— BEGIN Supplied passage —
HTTP/1.0 200 OK Content-Type: text/html Right To Privacy Diminished At School
Pubdate: Wed, 02 Oct 2002
Source: Burlington Post (CN ON)
Copyright: 2002 Burlington Post
Author: David Harris, Criminal Law
Bookmark: (Youth)


Young people are in no different position than adults when it comes to 
police searches. In fact, in some circumstances, such as searches in 
schools, youths may have fewer rights than adults.

The school year has just started, so let's take a look at this. The Supreme 
Court of Canada considered the issue in a case from Nova Scotia where a 
vice-principal had heard from students that a 13-year-old was selling drugs 
in the school and would be carrying drugs at a school dance. The V-P called 
the RCMP to attend and then asked the accused to accompany him to his 
office. He then questioned the boy until a police officer arrived. The 
officer advised the boy the V-P was going to search him. A plastic bag 
containing a small amount of marijuana was found and the boy was charged 
with possession.

The Supreme Court assumed for purposes of the case that schools constitute 
part of government and that the vice-principal was acting as an agent of 
the police. Accordingly, the Charter of Rights applied to his actions. They 
found however, the search was not unreasonable and the marijuana was not 
excluded from evidence during the trial. The Charter of Rights provides 
that "everyone has the right to be secure against unreasonable search and 
seizure." What is considered to be unreasonable in a particular case will 
be determined largely by the degree of privacy that any individual might 
reasonably expect to have in those circumstances. While a student does have 
a reasonable expectation of privacy, it is significantly diminished in a 
school setting.
— END Supplied passage —
## Tasks to complete
[a] In the column on privacy at school, what did the search of the 13-year-old turn up?
[b] Reproduce the column on privacy at school word for word, starting at "Young people are" and ending at "rights than adults.".
— BEGIN Entries shown —
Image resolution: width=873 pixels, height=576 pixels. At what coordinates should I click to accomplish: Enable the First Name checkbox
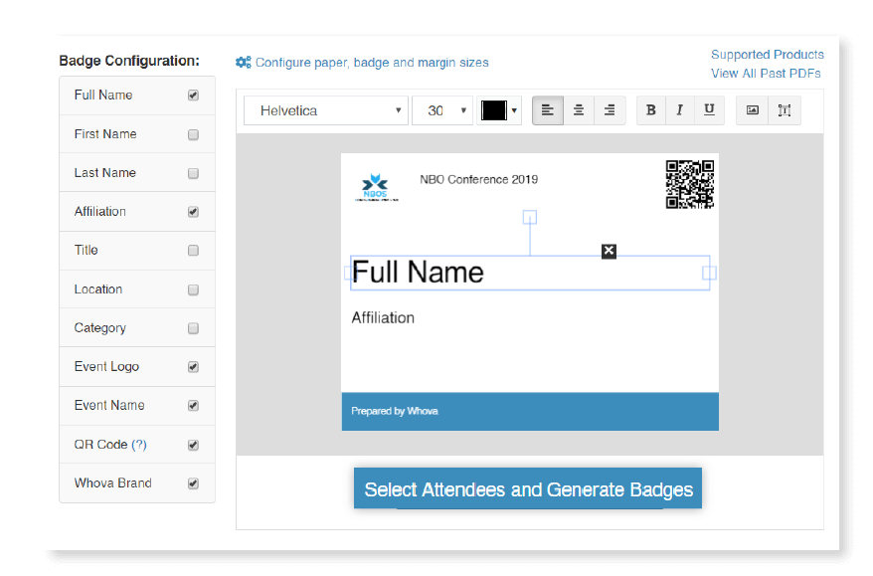pyautogui.click(x=193, y=134)
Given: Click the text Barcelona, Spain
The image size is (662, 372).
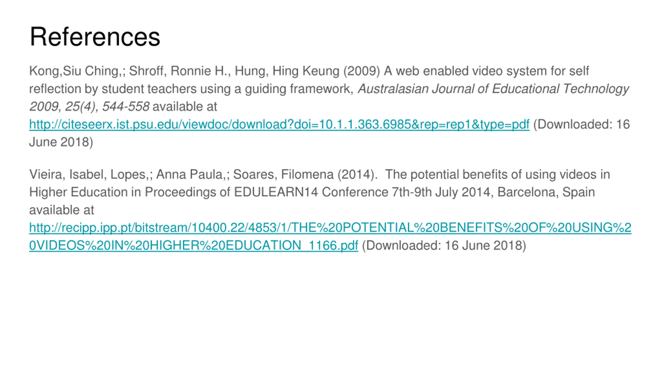Looking at the screenshot, I should (x=546, y=192).
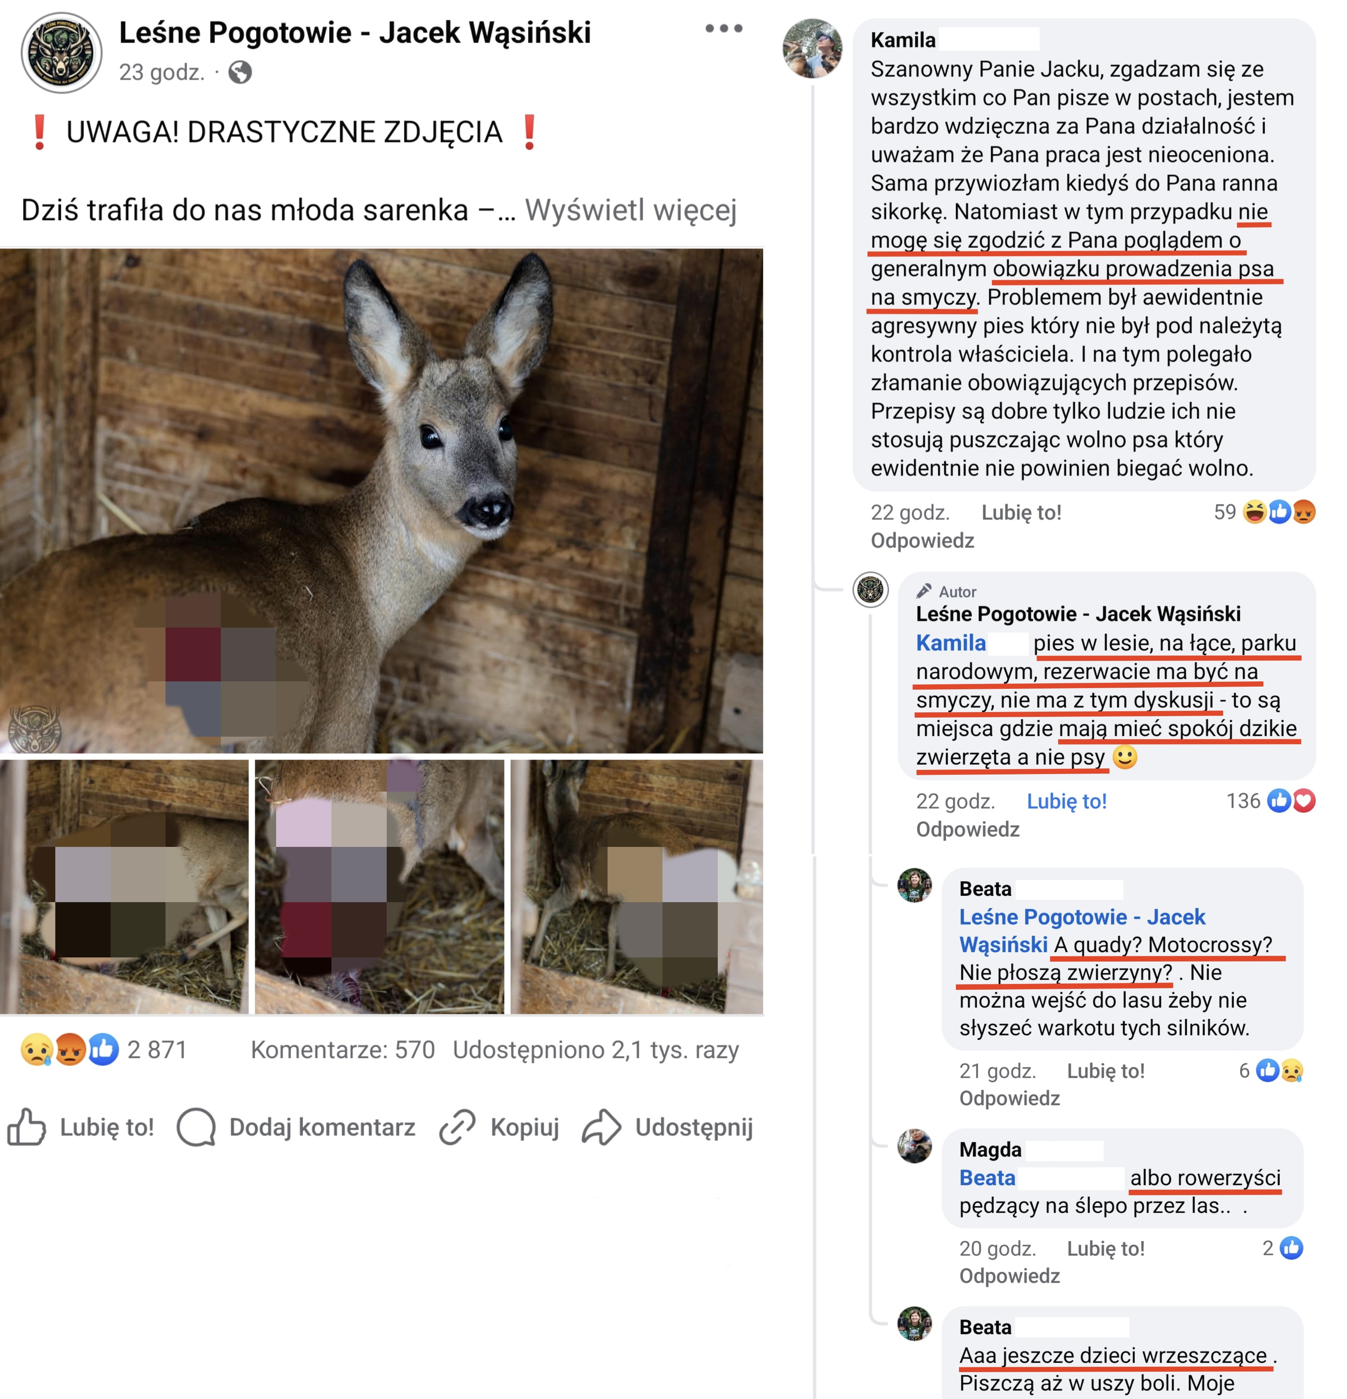The image size is (1347, 1399).
Task: Toggle Lubię to! on Magda's comment
Action: pos(1105,1248)
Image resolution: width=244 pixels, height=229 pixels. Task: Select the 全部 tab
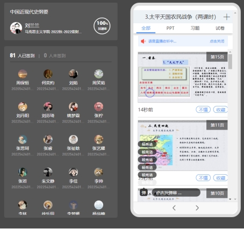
— END Entries shown —
## In response
[a] A plastic bag containing a small amount of marijuana.

[b]
Young people are in no different position than adults when it comes to 
police searches. In fact, in some circumstances, such as searches in 
schools, youths may have fewer rights than adults.